NITSニュース第12号 平成29年9月8日

スクール・マネジメントを考える(Ⅳ)―「学校への過度の期待」に向き合えるか!―

独立行政法人教職員支援機構 理事長 高岡信也

これまで主として,戦後における学校経営の研究の動向について,昔話風に書いてきました。そろそろ,「さて,それで?」の段階かと思いますが,本質的な問題が残っているようです。もう少しお付き合いを。

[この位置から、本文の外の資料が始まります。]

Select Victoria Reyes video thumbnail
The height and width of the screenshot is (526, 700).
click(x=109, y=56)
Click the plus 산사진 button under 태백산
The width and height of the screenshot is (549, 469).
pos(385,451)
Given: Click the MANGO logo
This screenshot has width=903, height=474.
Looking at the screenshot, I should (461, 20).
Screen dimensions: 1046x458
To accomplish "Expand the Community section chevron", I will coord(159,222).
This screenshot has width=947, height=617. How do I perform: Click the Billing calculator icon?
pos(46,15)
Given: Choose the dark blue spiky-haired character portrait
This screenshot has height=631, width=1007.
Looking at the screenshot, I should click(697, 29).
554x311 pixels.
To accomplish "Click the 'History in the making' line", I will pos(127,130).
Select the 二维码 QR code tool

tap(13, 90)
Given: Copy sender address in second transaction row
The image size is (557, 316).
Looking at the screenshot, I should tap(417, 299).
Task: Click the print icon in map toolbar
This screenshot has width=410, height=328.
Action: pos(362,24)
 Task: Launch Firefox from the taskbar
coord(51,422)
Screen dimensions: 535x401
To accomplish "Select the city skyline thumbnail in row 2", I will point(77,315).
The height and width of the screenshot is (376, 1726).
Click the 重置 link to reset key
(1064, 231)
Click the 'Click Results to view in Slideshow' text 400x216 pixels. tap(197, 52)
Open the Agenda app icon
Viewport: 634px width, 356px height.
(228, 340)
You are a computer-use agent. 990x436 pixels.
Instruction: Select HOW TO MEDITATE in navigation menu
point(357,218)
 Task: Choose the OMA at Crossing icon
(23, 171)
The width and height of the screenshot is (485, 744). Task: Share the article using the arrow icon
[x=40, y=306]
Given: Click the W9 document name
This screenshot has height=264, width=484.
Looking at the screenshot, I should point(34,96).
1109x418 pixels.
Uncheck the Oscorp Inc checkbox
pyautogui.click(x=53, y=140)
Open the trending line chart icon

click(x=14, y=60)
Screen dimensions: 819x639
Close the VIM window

さて,平成の時代は教育改革の時代だと言われます。昭和最後の時期,「臨時教育審議会答申」が世に出て教育改革の狼煙(のろし)が上がり,まずは生涯学習という言葉が教育界を席巻しました。 来るべき21世紀の教育の道筋を示すとして提案された答申でしたが,あとから考えれば,学歴社会の是正もすぐにでもやってきそうな勢いだった生涯学習社会も案外遅々として進まず,そんなこんなで四半世紀が過ぎ,世上,今なお「教育改革」論が華やかです。気がつけば,学校には多くの改革課題が持ち込まれ,時には過剰とさえ思える期待が掛けられるようになりました。

そもそも,近代社会が経験した「世紀の転換,変わり目」は,「世紀末」という言葉に象徴される様に,時代を悲観的に見る傾向があります。局地的であれ,世界規模であれ,止むことのない戦争の繰り返し,混迷する社会,矛盾に満ちた時代に生きる人々は,「自分の生きている時代は,その混迷や矛盾を解決する術(すべ)を持っていない」と考えました。 そうであれば問題の解決は,次の世代に期待しなければならない,自分たちの世代にできることは,「後事を託す人々」を育てることではないか。そうだそこに委ねよう。とまぁ,とどのつまり,教育改革へのある種の熱狂は次の世代への期待,未来は今よりもっとよい時代であって欲しいという良識の発露,しかし実は,問題の先送りなのかもしれません。

それにしても,21世紀のわが国ほど教育改革への意欲を持続する国も珍しいのではないかと思います。しかしよくよく考えてみると,今の時代の改革への熱狂は,いつの間にか,未来への光明という期待に満ちた楽観的視点をなくしているのではないか。 私たちは,「未来は予測不能な社会である」,「現在ある職業の過半数が30年以内に消滅する」といった言説や,高度なICT社会の出現,それを支えるAI技術の予測不能なほどの技術革新など,私たち自身の想像力の範囲を遙かに超えた「現実」に翻弄されながら教育の問題を考えている,と言っては言い過ぎでしょうか。

しかし,先の見えない社会と,その社会に生きることを義務づけられた子供たちの教育を,「現にこの時代に存在する」学校と教員に委ねようとする「教育改革」にはやはり少し無理があると思うのです。未来を生きる子供たちの教育は,そのような小手先の改革では,もうどうにもならないところまで来ている。21世紀の成熟社会の教育の主たる担い手は,極論すれば,20世紀を席巻した近代社会の産物=「学校」ではないのではないか。 臨時教育審議会が求めた生涯学習社会の予想図が,学校という「教育的入れ物(箱)」の崩壊や社会への溶け込ましを明確に意識していたかどうかは定かではありません。しかし少なくとも,現実の社会の方が,遙かに速いスピードで学校を追い越していったことだけは間違いないようです。学校は依然として子供たちの教育を担うことのできる組織であるか?が問われているのです。スクール・マネジメントを考えるということは,この本質的問いにも耐え得る構えを必要としていると考えるのですが・・・。